Along with the aerodynamics of the trike, I was also surprised at how safe I felt despite the icy road conditions.

"If you did fall off, it isn't very far to fall," says Schmidt. "I've sold recumbent trikes to customers who have balance and stability issues sometimes caused by chronic disease. Seniors can benefit from recumbent trikes as well."

Through his website, www.rebel-cycles.com, those curious to try a recumbent bicycle or trike can book an appointment for a test drive with Schmidt.

It was through a Waterloo business, the Bicycle Forest, that Schmidt took his first ride on a recumbent bicycle.

"I rented a recumbent bike through www.bikeforest.com a few years back," says Schmidt. "I remember my first ride and thinking, 'OK – this is awesome.'"

Brent Curry, owner of the Bicycle Forest, has met hundreds of people intrigued by recumbent bicycles.

"Most are at the stage where they're not quite ready to buy, but are eager to try one," says Curry. "That's my main interest – giving people a chance to try these unusual bikes so they can go on and purchase one with confidence."
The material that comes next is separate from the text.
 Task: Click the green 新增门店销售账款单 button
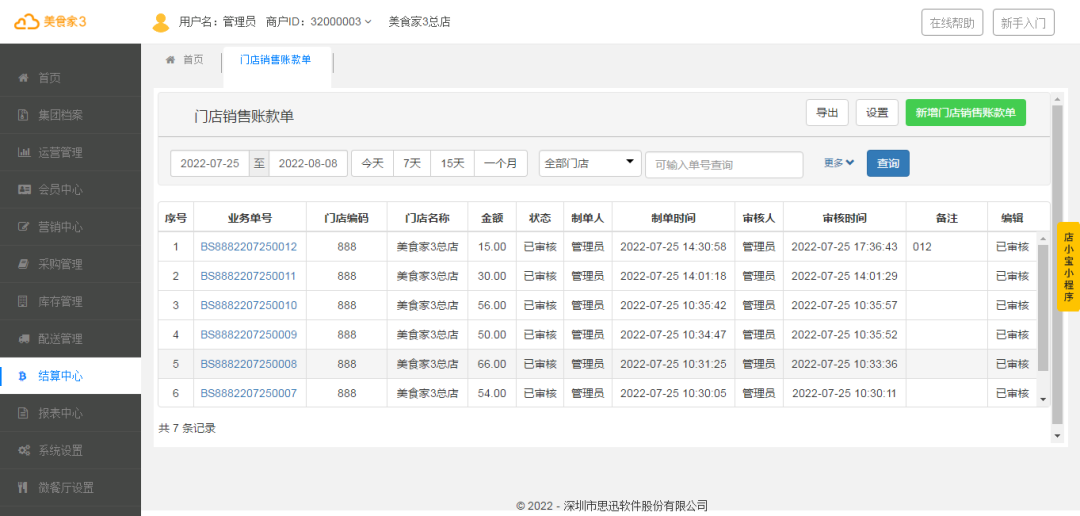point(965,113)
Along with recumbent bicycles, Curry is also known for some of his more peculiar human-powered creations – all available to rent.

"I've built a couch bike — a chesterfield on wheels — that I've ridden through the Maritimes; a pickup truck bike — it's a two-seater bicycle with a sheet metal body dressed up like a truck; and a Hula bike – one that propels by bouncing up and down like a vertical Hula Hoop."

Listening to Curry and Schmidt describe their shared enthusiasm for cycling reminded me of another great quote by H.G. Wells: "Every time I see an adult on a bicycle, I no longer despair for the future of the human race."